Multiplexing the microfluidic harvesting system for large-scale application
A multiplexed system was built with the same printing protocols to demonstrate the capability of scaling up the microfluidic system for large-scale applications. The system consists of five layers (Fig. 6); the first layer is the fluid splitting layer; it has one inlet for cell and microcarrier solutions to enter the system and another inlet for the digestive enzyme with a flow rate of 8 mL/min for the cell and microcarrier solution and 4 mL/min for the enzyme. These two inlets split the total flow into four even sets and enter the 4 micromixers evenly in the second layer. The micromixers have inserted holes for the pins to anchor the positions and prevent leakage. The flow rate in each micromixer is 3 mL/min for detaching cells from MCs. The third layer is the spiral layer, with a pin inserted into the outlet of the micromixers.
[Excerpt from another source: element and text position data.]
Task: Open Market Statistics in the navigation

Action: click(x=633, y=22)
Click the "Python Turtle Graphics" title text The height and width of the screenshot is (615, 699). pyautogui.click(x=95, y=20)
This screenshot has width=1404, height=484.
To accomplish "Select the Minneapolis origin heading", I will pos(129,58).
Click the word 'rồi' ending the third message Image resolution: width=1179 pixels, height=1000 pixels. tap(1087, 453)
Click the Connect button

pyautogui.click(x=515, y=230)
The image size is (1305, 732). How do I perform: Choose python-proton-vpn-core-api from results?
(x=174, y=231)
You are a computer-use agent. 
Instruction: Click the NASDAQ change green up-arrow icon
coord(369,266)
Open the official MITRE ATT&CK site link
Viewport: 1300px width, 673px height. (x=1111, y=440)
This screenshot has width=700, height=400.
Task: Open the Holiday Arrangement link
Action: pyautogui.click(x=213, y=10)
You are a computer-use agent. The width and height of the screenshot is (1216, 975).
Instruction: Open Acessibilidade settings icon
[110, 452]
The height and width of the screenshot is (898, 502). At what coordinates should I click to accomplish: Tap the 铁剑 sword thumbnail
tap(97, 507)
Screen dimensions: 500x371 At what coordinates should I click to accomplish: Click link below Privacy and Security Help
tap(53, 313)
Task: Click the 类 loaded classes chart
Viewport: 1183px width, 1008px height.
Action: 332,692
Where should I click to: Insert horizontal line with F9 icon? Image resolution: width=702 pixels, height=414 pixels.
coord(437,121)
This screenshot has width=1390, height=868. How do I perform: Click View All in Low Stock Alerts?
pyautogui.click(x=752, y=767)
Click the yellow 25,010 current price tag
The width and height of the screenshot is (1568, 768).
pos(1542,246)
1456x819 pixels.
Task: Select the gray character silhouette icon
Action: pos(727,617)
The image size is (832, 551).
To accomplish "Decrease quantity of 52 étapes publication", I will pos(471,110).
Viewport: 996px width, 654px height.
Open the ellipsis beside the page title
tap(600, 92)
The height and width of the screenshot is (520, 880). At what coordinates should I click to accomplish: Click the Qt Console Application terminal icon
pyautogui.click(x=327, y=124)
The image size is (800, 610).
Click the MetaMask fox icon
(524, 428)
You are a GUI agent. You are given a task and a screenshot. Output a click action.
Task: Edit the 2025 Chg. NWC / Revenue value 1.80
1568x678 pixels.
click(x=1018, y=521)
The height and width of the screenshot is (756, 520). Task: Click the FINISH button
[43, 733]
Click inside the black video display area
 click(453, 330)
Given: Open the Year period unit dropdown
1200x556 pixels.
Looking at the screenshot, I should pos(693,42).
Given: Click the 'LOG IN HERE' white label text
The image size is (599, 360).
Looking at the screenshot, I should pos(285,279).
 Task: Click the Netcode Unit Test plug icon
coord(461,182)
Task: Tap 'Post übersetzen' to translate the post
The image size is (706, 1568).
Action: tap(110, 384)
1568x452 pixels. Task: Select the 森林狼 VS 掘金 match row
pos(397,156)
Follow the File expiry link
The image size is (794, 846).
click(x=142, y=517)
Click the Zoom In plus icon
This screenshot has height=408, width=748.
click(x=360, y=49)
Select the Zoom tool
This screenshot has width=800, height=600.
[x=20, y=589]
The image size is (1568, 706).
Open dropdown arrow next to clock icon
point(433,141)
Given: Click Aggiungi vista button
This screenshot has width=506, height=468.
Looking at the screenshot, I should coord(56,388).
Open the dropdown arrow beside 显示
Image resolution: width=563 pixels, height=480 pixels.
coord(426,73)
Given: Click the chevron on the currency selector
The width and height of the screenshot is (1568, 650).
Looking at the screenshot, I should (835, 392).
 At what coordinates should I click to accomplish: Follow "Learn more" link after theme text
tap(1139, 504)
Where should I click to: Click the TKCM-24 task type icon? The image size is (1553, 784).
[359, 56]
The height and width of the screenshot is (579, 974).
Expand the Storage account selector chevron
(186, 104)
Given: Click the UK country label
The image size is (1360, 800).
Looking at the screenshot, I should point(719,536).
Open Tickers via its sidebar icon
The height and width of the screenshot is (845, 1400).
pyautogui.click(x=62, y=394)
The solutions collected from each of the two micromixers were evenly split into two spiral microfluidic devices, and each spiral received 3 mL/min liquid flow to separate cells from MCs. Then, the fourth layer, a splitting layer was used as the bottom layer of the spiral. Two holes were opened at the outlets of the spirals, and this layer was bonded with the fifth layer spiral layer with double adhesive tape. Lastly, a whole 3D printed layer with 4 zig-zag channels and pressure-damping channels was attached to the splitting layer with double adhesive tape. The inner outlets of each spiral are connected to one pressure-damping channel, and the outer outlets of each spiral are connected to one zig-zag channel. The cross-sectional area ratio of the inner and outer outlet is 2:3; the flow rate of the outer outlet is, therefore 1.8 mL/min for each spiral. As shown in Fig. 2, the zig-zag channel can focus the cells from 1.4–1.9 mL/min. This flexible working range of the zig-zag channel ensures the cells focus on the middle outlet of the device and reduce the requirement of precision of the pressure-damping channel. The total flow rate of the cell outlet was 7.2 mL/min, while the MCs outlet was 4.8 mL/min.